- OBJECTIF VISÉ 1 -
D'après l'extrait sur le V55 Vertigo, quelle est la bande passante de cet amplificateur ?
- OBJECTIF VISÉ 2 -
Recopiez fidèlement le passage de l'extrait sur le V55 Vertigo compris entre « Les audiophiles, mélomanes » et « de cette catégorie. », ces deux bornes incluses.

- EXTRAIT -
* * * * * * * * *

STORMAUDIO V55 Vertigo
Origine : France
Ampli-préampli intégré à transistors
Puissance : 2 x 170 watts / 8 ohms
Bande passante : 3 Hz à 150 kHz
Distorsion : 0,015% pour 1 watt / 8 ohms
Rapport signal / bruit : > 105 dB
4 entrées haut niveau RCA,
1 entrée haut niveau symétrique XLR,
1 entrée préamplificateur externe,
1 sortie enregistreur,
1 sorties bloc de puissance externe.
Les audiophiles, mélomanes ou professionnels qui lisent Audiophilefr.com se souviennent de mon enthousiasme vis à vis du premier modèle de la gamme STORMAUDIO le V35, qui m’avait alors fait une forte impression lors de son écoute. Etait-ce réellement utile de procéder à une nouvelle écoute avec un modèle supérieur tel que le V55 Vertigo, et surtout après que la presse ait tout dit, ou à peu près….à son sujet ? Toutefois, il m’est apparu intéressant d’explorer cette nouvelle piste avec un matériel différent, dans d’autres conditions d’écoutes, et carrément de comparer le V55 avec d’autres amplificateurs de cette catégorie.

* * * * * * * * *

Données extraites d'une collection
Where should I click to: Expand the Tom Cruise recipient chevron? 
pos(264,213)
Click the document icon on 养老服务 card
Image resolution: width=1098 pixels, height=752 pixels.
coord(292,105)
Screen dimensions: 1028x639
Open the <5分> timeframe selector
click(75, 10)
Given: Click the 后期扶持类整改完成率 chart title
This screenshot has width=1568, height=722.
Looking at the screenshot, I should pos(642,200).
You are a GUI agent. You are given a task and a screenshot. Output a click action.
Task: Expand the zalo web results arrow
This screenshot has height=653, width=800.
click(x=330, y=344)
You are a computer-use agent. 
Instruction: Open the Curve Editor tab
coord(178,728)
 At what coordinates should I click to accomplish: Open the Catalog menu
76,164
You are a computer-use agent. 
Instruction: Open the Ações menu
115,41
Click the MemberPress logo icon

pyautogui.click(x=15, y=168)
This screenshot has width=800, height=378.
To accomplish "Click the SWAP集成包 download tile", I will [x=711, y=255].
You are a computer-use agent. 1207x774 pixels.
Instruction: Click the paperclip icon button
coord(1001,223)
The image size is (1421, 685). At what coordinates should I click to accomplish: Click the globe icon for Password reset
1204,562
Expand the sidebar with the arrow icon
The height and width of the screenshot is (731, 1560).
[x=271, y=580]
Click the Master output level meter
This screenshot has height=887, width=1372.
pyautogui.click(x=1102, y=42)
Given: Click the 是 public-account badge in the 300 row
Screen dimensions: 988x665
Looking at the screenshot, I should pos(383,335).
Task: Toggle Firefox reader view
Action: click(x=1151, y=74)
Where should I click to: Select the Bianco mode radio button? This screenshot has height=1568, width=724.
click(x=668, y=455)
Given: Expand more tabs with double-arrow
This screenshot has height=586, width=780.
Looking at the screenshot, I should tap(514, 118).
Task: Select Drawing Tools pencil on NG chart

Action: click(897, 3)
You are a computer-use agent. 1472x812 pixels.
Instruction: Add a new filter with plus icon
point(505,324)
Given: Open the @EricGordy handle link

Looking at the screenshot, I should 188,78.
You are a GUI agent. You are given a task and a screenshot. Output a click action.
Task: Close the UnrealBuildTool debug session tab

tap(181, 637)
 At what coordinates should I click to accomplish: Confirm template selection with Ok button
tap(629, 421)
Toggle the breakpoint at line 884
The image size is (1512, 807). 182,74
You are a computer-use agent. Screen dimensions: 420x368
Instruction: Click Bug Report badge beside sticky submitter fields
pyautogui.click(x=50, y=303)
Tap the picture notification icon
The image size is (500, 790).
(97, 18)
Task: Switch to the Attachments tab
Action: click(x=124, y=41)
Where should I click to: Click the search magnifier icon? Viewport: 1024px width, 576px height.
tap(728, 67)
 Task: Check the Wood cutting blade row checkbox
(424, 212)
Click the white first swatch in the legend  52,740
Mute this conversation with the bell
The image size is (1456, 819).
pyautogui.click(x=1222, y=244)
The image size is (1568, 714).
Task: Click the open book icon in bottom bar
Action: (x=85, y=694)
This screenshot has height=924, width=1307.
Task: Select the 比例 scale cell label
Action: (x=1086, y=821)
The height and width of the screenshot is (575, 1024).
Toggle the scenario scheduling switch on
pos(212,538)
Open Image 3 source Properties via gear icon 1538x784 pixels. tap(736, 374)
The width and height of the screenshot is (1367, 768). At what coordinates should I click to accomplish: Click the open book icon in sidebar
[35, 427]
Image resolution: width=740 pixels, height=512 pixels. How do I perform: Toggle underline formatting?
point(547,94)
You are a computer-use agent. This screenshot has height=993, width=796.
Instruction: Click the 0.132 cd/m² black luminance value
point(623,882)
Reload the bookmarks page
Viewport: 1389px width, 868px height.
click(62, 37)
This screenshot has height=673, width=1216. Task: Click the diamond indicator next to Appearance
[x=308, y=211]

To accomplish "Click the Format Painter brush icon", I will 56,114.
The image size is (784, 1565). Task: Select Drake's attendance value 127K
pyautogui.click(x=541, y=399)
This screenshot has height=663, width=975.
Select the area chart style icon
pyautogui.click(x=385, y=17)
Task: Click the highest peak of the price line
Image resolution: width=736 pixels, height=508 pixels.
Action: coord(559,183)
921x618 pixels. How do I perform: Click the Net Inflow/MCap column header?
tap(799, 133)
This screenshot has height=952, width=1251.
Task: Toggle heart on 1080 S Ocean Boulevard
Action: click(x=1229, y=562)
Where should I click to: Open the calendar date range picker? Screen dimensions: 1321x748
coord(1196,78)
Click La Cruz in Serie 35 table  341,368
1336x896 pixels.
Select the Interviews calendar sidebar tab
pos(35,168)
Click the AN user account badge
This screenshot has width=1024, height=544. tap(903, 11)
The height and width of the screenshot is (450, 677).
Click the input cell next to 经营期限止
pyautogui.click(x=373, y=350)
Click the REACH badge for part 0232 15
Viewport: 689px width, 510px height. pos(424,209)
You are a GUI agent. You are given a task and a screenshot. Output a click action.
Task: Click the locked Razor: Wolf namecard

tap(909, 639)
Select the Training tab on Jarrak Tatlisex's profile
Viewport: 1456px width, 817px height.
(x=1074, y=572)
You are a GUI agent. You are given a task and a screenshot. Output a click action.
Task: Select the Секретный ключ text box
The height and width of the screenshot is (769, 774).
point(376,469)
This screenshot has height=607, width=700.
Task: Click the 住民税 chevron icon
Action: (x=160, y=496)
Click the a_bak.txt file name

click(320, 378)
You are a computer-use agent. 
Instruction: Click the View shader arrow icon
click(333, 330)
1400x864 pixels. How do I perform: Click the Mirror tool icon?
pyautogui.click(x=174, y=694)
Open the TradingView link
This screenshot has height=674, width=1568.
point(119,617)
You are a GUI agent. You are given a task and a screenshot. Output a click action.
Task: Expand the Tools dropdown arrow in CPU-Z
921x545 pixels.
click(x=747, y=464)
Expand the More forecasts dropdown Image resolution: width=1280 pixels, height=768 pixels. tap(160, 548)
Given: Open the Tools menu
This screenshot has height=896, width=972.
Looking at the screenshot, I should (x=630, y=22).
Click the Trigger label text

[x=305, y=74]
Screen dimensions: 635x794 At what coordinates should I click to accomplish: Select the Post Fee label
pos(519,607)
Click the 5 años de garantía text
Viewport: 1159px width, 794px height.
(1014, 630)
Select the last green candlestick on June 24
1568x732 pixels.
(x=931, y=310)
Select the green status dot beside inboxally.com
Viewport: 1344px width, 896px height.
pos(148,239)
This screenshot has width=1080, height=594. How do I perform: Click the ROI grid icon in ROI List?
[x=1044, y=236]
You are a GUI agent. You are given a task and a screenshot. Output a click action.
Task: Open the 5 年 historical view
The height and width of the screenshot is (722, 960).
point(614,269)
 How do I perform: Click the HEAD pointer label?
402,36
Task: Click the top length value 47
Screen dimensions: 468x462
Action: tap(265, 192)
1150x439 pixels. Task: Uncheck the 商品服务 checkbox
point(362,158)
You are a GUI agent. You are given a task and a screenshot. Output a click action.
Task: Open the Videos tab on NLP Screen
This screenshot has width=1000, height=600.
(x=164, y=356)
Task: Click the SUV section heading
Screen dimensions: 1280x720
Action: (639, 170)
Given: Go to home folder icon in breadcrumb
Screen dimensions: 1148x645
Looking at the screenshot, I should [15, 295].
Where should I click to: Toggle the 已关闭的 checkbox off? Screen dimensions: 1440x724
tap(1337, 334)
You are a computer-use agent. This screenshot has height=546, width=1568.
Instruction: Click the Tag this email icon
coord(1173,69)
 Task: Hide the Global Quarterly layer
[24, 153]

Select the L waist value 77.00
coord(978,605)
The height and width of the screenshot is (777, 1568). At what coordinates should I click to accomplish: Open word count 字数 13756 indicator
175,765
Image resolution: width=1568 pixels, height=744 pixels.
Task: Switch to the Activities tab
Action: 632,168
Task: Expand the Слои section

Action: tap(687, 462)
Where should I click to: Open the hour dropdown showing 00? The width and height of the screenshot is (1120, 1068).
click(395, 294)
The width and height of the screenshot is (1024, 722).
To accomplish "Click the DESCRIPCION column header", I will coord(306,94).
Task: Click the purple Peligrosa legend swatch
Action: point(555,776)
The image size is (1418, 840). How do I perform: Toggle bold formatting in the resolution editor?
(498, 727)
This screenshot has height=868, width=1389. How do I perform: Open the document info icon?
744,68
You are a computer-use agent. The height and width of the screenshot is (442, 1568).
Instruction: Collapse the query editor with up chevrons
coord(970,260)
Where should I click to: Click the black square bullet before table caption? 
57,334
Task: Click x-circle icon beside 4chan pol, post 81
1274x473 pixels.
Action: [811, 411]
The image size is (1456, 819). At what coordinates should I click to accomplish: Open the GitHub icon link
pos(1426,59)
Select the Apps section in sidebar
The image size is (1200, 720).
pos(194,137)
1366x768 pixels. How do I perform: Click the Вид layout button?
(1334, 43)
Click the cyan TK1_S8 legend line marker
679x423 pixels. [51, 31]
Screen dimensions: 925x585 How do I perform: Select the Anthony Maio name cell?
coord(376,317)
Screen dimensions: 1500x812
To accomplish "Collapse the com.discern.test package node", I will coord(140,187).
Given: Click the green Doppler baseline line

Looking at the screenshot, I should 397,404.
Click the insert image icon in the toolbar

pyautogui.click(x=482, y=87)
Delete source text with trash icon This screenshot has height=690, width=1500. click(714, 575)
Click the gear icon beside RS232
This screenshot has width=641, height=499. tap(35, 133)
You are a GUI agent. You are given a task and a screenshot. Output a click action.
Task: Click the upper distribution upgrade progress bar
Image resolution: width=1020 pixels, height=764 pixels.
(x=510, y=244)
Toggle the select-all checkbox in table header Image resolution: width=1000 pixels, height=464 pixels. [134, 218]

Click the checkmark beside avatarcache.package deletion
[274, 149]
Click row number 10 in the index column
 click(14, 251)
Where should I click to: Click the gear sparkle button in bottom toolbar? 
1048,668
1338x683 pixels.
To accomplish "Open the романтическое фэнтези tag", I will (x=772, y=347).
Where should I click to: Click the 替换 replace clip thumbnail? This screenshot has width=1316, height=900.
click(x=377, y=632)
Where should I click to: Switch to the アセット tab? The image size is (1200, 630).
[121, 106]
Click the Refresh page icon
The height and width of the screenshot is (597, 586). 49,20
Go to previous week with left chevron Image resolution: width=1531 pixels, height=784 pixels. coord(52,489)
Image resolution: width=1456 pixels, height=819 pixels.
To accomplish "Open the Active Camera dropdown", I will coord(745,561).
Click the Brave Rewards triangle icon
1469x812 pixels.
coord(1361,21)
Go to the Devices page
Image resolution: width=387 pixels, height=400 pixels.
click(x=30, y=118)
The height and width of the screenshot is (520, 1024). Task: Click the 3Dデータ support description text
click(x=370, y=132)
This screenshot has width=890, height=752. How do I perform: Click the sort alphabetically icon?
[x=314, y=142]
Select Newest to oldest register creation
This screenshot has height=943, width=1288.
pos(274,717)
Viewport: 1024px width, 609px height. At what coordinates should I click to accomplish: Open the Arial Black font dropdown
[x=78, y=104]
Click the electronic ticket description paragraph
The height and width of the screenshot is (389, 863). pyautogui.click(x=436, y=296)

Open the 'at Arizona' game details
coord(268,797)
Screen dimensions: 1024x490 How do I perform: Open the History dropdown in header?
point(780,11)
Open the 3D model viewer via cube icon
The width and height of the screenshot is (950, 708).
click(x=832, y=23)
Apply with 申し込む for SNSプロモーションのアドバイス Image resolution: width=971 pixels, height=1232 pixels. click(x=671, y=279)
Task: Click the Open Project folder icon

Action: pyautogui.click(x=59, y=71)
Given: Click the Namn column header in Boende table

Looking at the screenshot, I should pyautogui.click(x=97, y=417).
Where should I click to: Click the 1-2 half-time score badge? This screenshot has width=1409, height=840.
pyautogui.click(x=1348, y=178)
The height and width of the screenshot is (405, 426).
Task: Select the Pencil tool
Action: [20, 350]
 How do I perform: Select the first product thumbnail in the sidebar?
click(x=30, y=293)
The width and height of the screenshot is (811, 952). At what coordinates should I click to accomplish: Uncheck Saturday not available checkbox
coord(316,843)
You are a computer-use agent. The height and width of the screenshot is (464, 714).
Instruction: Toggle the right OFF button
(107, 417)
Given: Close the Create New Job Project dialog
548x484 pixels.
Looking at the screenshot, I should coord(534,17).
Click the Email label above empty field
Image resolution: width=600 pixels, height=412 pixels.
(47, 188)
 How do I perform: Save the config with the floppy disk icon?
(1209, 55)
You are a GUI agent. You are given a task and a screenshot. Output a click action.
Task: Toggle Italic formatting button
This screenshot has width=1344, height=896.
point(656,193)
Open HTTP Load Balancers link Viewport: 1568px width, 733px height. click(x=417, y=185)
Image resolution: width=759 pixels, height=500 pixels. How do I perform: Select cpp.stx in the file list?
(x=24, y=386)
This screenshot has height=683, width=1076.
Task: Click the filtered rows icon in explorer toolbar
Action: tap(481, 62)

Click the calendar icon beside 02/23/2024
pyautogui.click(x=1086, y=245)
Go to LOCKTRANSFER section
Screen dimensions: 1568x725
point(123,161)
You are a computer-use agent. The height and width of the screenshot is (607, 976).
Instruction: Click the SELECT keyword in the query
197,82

* * * * * * * * *

- RÉPONSE RÉDIGÉE 1 -
De 3 Hz à 150 kHz.

- RÉPONSE RÉDIGÉE 2 -
Les audiophiles, mélomanes ou professionnels qui lisent Audiophilefr.com se souviennent de mon enthousiasme vis à vis du premier modèle de la gamme STORMAUDIO le V35, qui m’avait alors fait une forte impression lors de son écoute. Etait-ce réellement utile de procéder à une nouvelle écoute avec un modèle supérieur tel que le V55 Vertigo, et surtout après que la presse ait tout dit, ou à peu près….à son sujet ? Toutefois, il m’est apparu intéressant d’explorer cette nouvelle piste avec un matériel différent, dans d’autres conditions d’écoutes, et carrément de comparer le V55 avec d’autres amplificateurs de cette catégorie.